--- start of Records for this task ---
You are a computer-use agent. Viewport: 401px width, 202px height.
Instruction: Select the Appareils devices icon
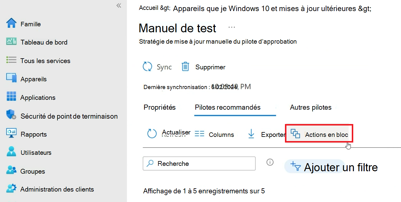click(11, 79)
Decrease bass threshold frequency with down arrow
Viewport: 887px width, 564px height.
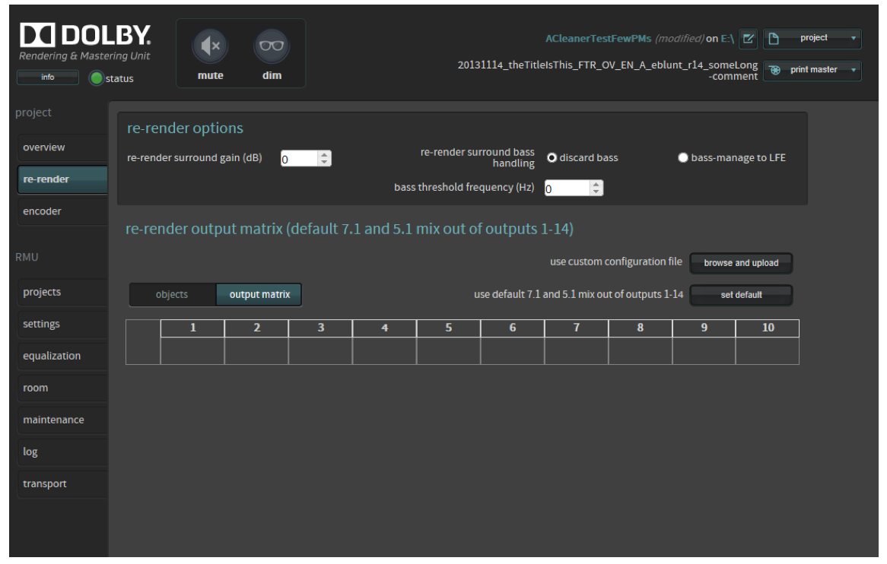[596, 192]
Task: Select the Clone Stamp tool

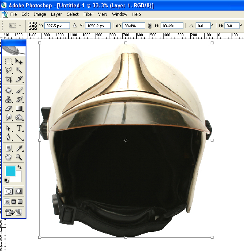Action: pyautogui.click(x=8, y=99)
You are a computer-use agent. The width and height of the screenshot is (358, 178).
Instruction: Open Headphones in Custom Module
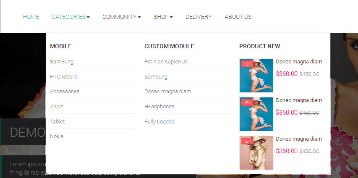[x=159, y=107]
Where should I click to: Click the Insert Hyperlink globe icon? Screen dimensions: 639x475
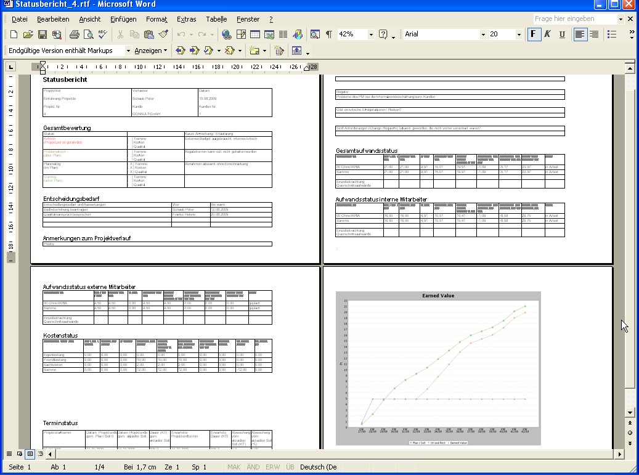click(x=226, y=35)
--- end of Records for this task ---
--- start of Records for this task ---
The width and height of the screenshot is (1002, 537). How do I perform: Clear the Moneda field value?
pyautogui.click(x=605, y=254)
--- end of Records for this task ---
--- start of Records for this task ---
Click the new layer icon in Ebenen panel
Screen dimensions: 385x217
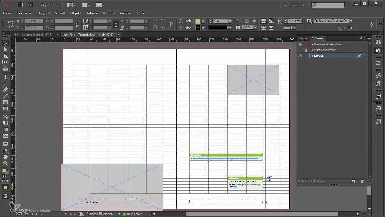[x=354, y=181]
--- end of Records for this task ---
**What you need to do**
Copy the items above word for word, starting at the line containing "Decrease bass threshold" and ending at the line containing "click(x=226, y=35)", with both of those lines included. Leave the pictures out of your copy.

**Expected output**
Decrease bass threshold frequency with down arrow
Viewport: 887px width, 564px height.
[596, 192]
Task: Select the Clone Stamp tool

Action: pyautogui.click(x=8, y=99)
You are a computer-use agent. The width and height of the screenshot is (358, 178).
Instruction: Open Headphones in Custom Module
[x=159, y=107]
Where should I click to: Click the Insert Hyperlink globe icon? Screen dimensions: 639x475
click(x=226, y=35)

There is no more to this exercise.